Mencius said:
“The essence of ren (benevolence) is serving one’s parents;
the essence of yi (righteousness) is following one’s elder brothers.
The essence of zhi (wisdom) is understanding these two and never abandoning them;
the essence of li (ritual propriety) is giving them proper form and refinement;
the essence of yue (music/joy) is delighting in these two –
and when this delight arises, it cannot be stopped.
When it cannot be stopped, one spontaneously dances for joy, leaping and waving hands without thinking.”
孟子曰:「仁之實,事親是也;義之實,從兄是也。智之實,知斯二者弗去是也;禮之實,節文斯二者是也;樂之實,樂斯二者,樂則生矣;生則惡可已也,惡可已,則不知足之蹈之、手之舞之。」
Note
This passage from Mencius: Li Lou I offers a profound grounding of Confucian ethics in everyday family life, illustrating the principle that “Dao is not distant from people” and that moral cultivation begins with concrete human bonds.
Family as the moral origin
The Five Constant Virtues of Confucianism – benevolence, righteousness, wisdom, ritual, and joy – are not abstract ideals but rooted in the most fundamental human relationships: filial care for parents and respect for elder siblings.
From this ethical foundation, all virtue naturally grows and culminates in heartfelt joy and spontaneous expression. Morality must grow from genuine feeling, not external compulsion.
The unity of the Five Virtues
Benevolence (care) and righteousness (order) form the core content; wisdom discerns and upholds them; ritual gives them structured expression; and joy is their spontaneous emotional fulfillment.
Together, they form an integrated moral–affective cycle where ethical action becomes a source of deep happiness.
Joy (Yue) as ethical fulfillment
Confucian “joy” is not hedonistic pleasure but the inner satisfaction of living virtuously.
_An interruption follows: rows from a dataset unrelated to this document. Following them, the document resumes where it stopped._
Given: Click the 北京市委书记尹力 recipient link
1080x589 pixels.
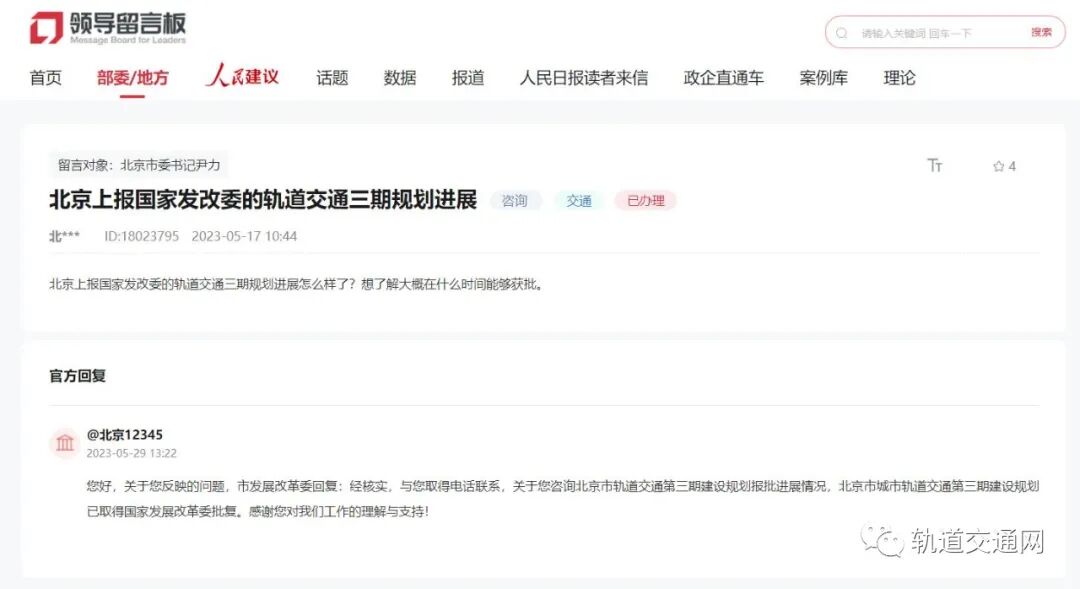Looking at the screenshot, I should (x=170, y=164).
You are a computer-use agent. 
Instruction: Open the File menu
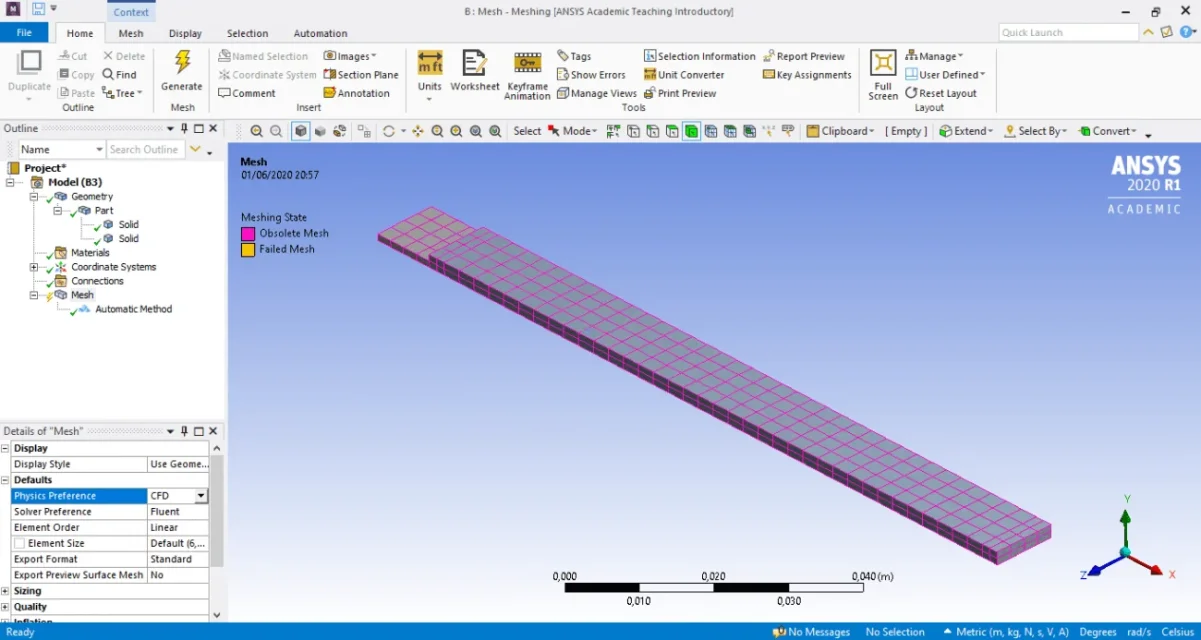[24, 33]
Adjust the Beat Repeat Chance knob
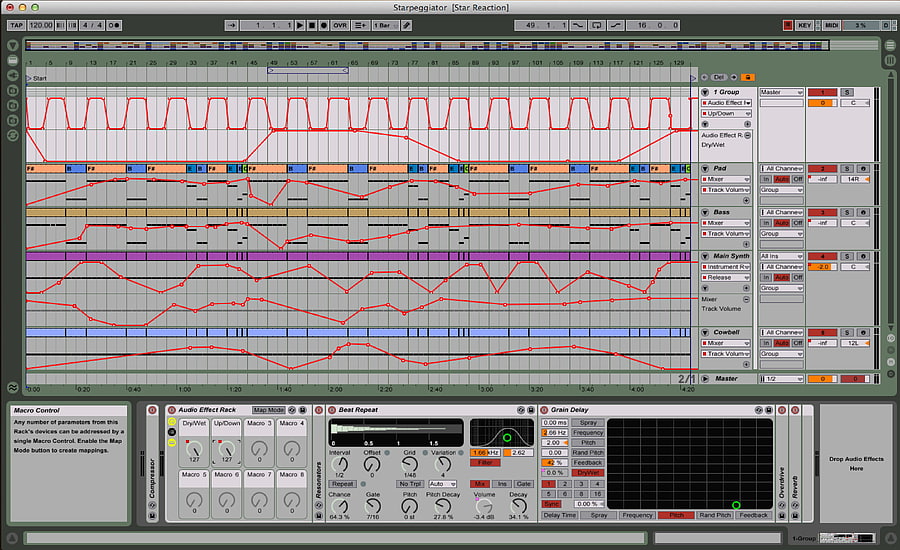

When one sincerely practices filial and fraternal duties, joy wells up irresistibly, leading to spontaneous dance – a vivid image drawn from the Book of Songs (Book of Poetry):
“When emotion stirs within, it flows out in words… until one dances without knowing why.”
A response to Mohist and Legalist ethics
Against Mohist “universal love” (which erased familial distinctions) and Legalist suppression of private sentiment, Mencius insisted that universal care must begin with particular love. To deny “serving parents” is to abandon humanity itself.
Neo-Confucian debates on principle and emotion
- Zhu Xi emphasized that ritual and music must rest on “substance” – real moral feeling – or they become empty formalities.
- Wang Yangming later linked this to “innate knowing” (liangzhi), whose first stirrings appear in our natural love for family.
Mencius reminds us: true character formation starts in the home, where children learn virtue through lived experience – and discover that doing good feels deeply joyful.
In essence: From filial piety to spontaneous dance – this is the Confucian vision of a life both morally grounded and radiantly alive.